Monthly Archives: June 2010

I’m no rhino expert, but…

I’m pretty sure they’re capable of killing all these women with little effort:

I particularly enjoy the woman who turns to see the rhino about to attack an unsuspecting neighborhood and simply smiles as though she’s seen an old friend and continues on her way.  That’d be my reaction, too.

I’m so concerned and intrigued…

A missing elderly couple from Elmont, NY has been found, according to Nassau Police.

Cops say 77-year-old Barbara Pagliaro and her 88-year-old husband Joseph were located Friday night in Haines Falls, NY.

That’s about 130 miles from where the couple was last seen leaving a doctor’s apointment Thursday afternoon in Valley Stream.

They're too adorable.

It’s unclear what led the Pagliaro’s to Haines Falls.

Police say they’re in good condition. [http://www.nbcnewyork.com/news/local-beat/Long-Island-police-search-for-missing-elderly-couple-96185809.html]

Big Boy!

I have a crush on the man in the center:

He’s 14 feet tall, made of bronze (which always has been one of my favorite metals), and his name is Untitled (Red Man).  It’s by Thomas Houseago and it’s currently on display in City Hall Park in New York City.  You can have someone take a picture while you hold his hand like I did today!

My favorite part is how his eyes don’t line up.  It makes him seem not threatening at all despite his height and weight.

The World

The world map in my bedroom is falling off of the wall.  It’s attached with a few looped pieces of masking tape.  One corner keeps coming off, and I keep pressing it back to the wall, thinking maybe this time it’ll stick.

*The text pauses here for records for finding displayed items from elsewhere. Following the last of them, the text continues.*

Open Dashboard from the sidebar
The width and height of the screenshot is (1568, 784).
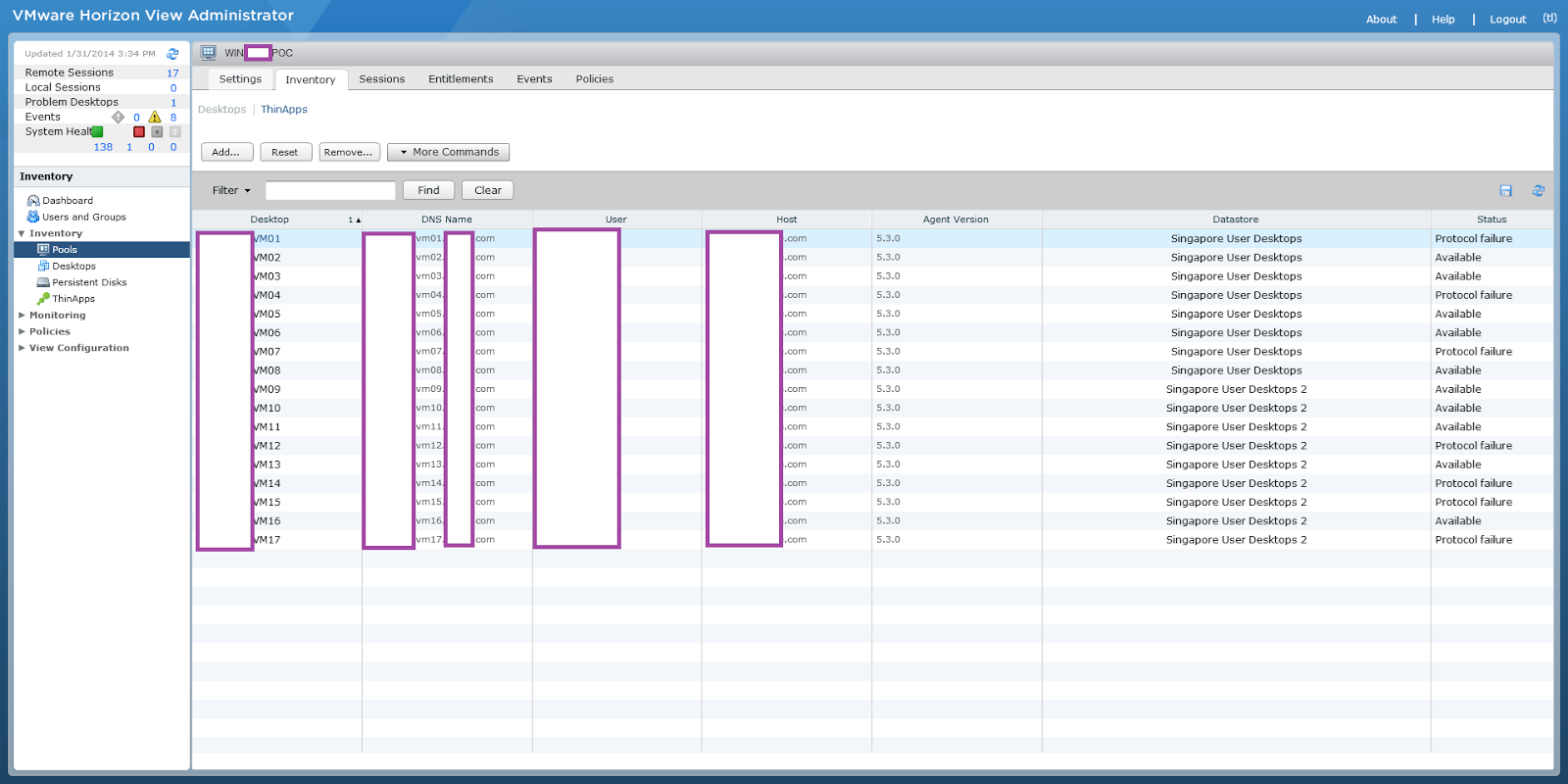(x=67, y=201)
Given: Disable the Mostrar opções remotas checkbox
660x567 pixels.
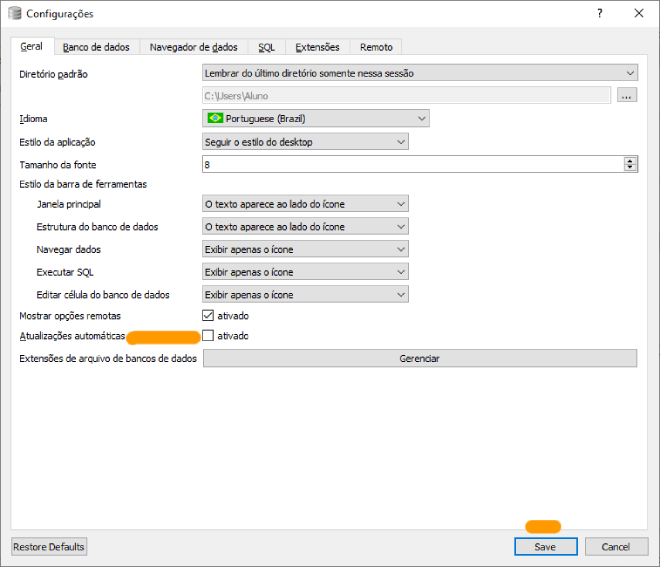Looking at the screenshot, I should [x=208, y=316].
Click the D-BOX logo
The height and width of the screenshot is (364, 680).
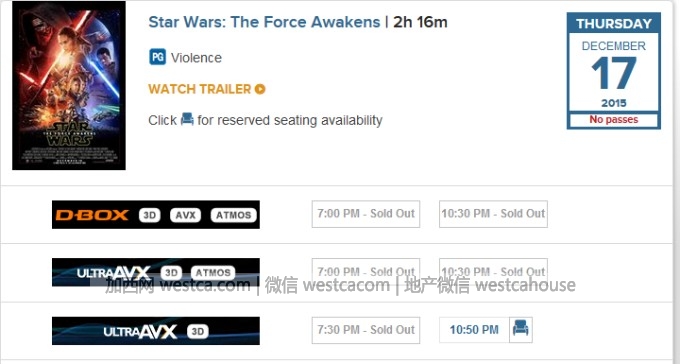[92, 215]
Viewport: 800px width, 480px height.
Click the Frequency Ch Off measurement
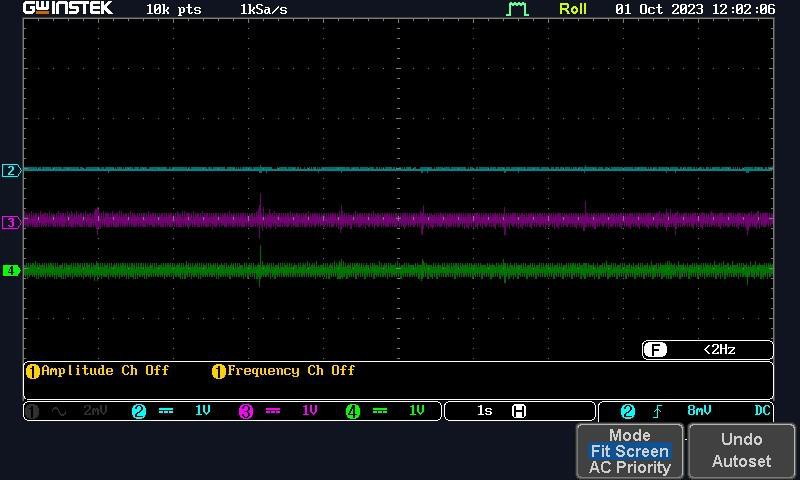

Last night on the train, I couldn’t stop singing.  “American Pie” was stuck in my head.  A man on one side of me was working on a Sudoku puzzle, and the man on the other side of me was reading a manual on installing solar panels.  If they listened hard enough they would have heard: February made me shiver, with every paper I’d deliver.  Bad news on the doorstep.  I couldn’t take one more step.

As the train moved under the East River, a group of middle-aged women across from me discussed their health.  One wore a yellow rain jacket and she worried about a lump on one side of her throat.  She also inspected hive-like bumps on her cheek bone.  She told the other two women, “I’ve got to get myself to a doctor.”

When I opened the door at home, I made an aggravated guttural noise.  The kitchen smelled from the trash that my roommate had accumulated while I’d been out of town.  And rice he’d left in the cooker had already been growing a black, fluffy mold when I left.  It was still there and now looked all the more like a small animal.  My roommate heard me in the hallway and came out, asking me to unplug the router that was in my room and plug it back in after a few minutes.  I was on my way to the bathroom.  He said he could just go do it.  I said no.  I’d do it.

We sat in the coffee shop, the man I love and I, and I was quiet.  I was watching pedestrians on the sidewalk and thinking about the oil spill.  After a few moments, he said, “Did they cap the oil leak?”  And I said, “Partly, I think.”  At the time I thought it was neat that we’d been on the same wave length.  But now it doesn’t seem neat or strange.  Or evidence of some strong psychic connection.  If I’d been thinking about kaleidoscopes, or monkeys, and he suddenly asked about kaleidoscopes or monkeys–that would be neat and strange and evidence of some strong psychic connection.  But even before he asked, it’d occurred to me that it felt strange that we were there eating eggs and sipping coffee and distractedly touching under the counter and weren’t discussing it.

From my desk I can see the Gulf of Mexico on the map.  I can’t see China or Russia or any countries in Africa north of Zambia–that side is unattached and hanging, folded over.  If I don’t do anything the whole thing will probably come down altogether in the coming days.  I’ll be laying in bed, in that state between awake and asleep, and I’ll hear it fall.  I’ll realize it’s happened and be vaguely sad as I drift off.